The answer must consist of each line below that contains the string "left".

RECORD SET:
[Start of Attachment]
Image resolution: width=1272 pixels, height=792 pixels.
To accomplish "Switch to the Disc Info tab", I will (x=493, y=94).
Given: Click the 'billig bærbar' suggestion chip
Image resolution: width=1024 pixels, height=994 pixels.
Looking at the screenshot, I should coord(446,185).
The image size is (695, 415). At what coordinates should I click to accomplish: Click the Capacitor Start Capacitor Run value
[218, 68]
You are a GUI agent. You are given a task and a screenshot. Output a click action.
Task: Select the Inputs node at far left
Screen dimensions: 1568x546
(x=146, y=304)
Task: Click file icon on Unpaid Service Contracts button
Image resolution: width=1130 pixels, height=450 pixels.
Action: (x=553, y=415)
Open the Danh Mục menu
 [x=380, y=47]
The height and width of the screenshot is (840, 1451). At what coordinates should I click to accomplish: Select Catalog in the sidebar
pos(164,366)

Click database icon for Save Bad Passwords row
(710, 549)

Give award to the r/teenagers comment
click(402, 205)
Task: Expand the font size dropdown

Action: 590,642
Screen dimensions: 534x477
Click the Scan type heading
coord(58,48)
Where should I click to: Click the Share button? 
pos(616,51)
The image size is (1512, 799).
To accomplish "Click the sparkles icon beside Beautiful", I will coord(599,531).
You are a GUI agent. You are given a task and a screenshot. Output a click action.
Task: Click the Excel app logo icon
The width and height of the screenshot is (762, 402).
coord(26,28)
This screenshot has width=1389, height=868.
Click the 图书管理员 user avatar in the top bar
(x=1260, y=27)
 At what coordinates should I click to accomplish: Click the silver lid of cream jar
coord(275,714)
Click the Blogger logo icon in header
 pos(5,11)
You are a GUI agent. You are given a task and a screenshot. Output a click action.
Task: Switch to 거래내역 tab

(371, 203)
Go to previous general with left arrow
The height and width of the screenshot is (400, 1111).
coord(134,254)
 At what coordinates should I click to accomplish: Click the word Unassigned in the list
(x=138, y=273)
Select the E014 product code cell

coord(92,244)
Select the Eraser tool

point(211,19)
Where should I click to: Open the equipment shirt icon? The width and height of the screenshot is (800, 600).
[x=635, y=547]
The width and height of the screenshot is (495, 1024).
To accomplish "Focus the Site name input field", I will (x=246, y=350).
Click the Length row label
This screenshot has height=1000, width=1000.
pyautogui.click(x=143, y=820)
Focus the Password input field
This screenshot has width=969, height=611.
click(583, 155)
[End of Attachment]
RESULT FOR THIS TASK:
Task: Select the Inputs node at far left
Go to previous general with left arrow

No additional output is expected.